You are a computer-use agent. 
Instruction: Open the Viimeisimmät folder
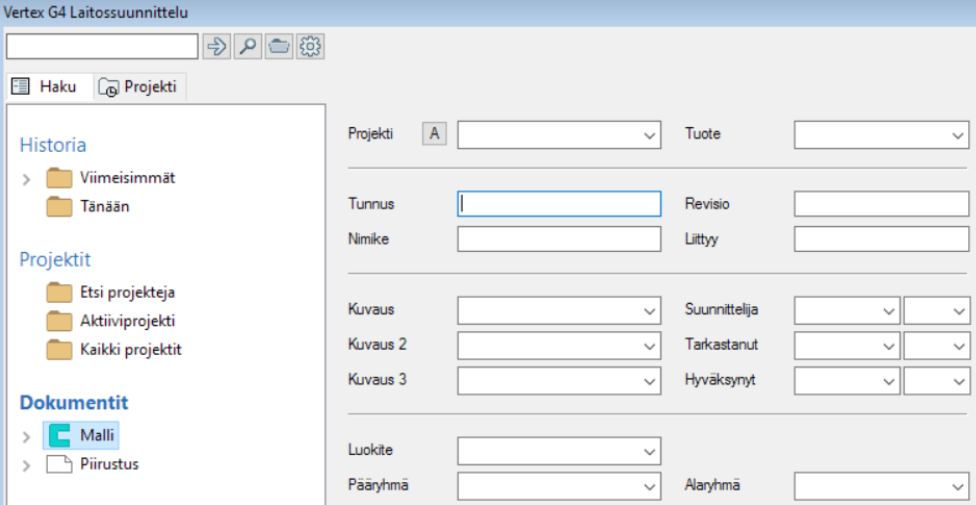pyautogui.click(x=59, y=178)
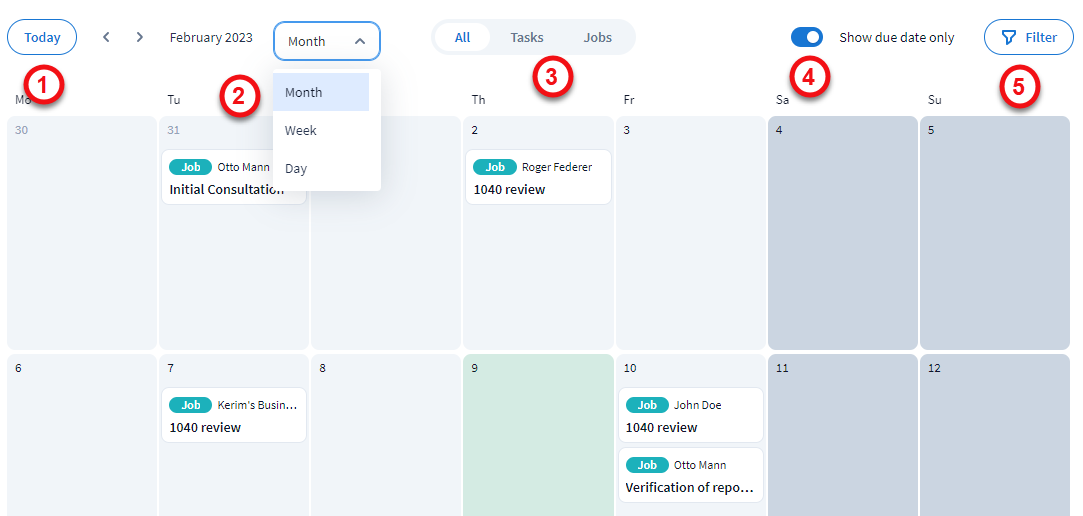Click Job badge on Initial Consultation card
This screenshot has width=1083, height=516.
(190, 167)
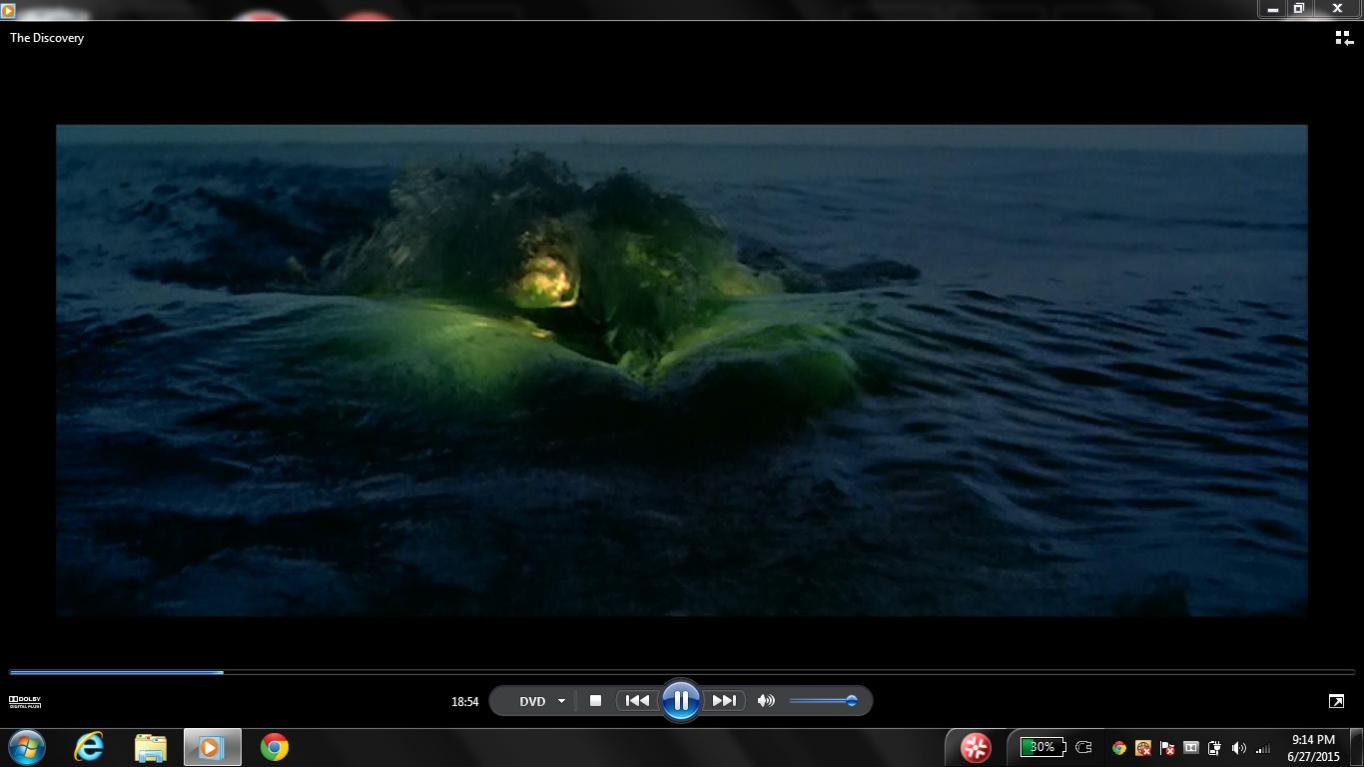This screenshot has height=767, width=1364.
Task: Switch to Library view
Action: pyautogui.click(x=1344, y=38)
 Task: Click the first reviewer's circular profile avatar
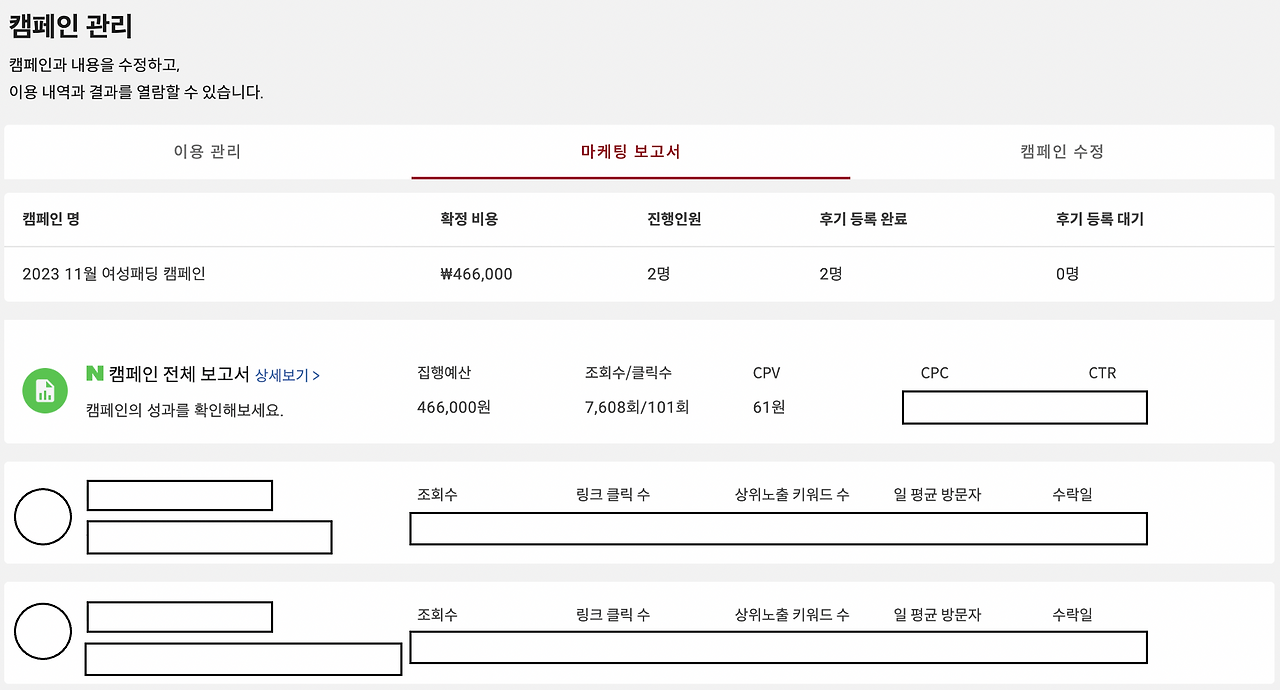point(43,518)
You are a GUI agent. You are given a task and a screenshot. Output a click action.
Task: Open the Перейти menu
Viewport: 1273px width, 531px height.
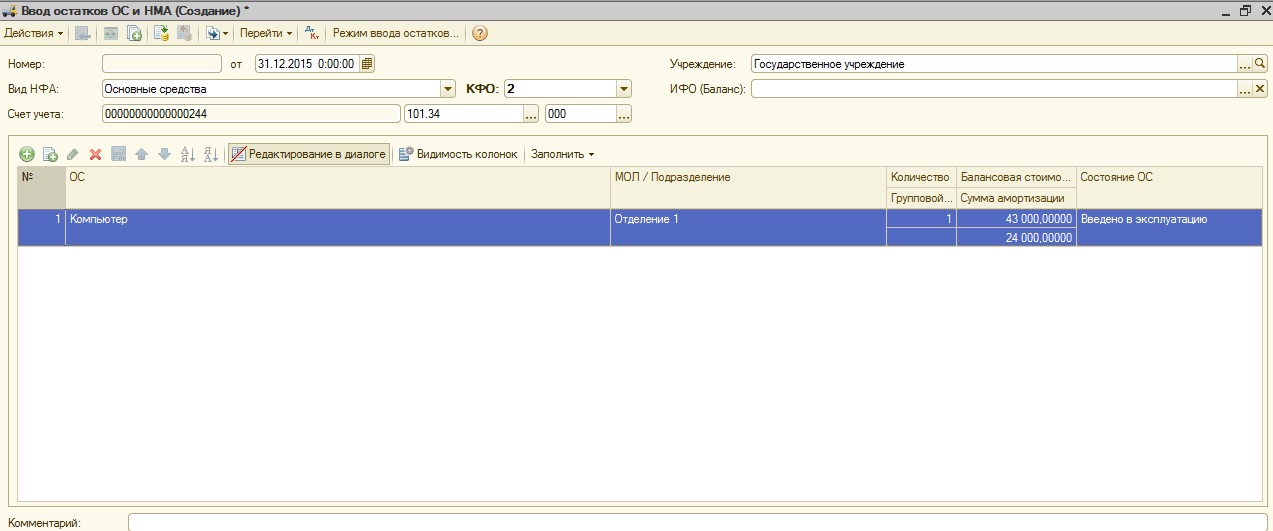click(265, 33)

***

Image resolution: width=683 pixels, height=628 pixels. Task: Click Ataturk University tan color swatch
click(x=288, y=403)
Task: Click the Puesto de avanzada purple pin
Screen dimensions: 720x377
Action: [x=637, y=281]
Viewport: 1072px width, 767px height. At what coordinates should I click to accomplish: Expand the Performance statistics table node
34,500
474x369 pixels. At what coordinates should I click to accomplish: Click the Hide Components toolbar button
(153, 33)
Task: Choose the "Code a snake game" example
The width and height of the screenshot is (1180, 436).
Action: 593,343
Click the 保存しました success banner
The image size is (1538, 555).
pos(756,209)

***

◆ **What the task requires**
Count each line of the listing above that holds the string "agent", and state that count without anything added.

◆ **Solution for this exercise**
2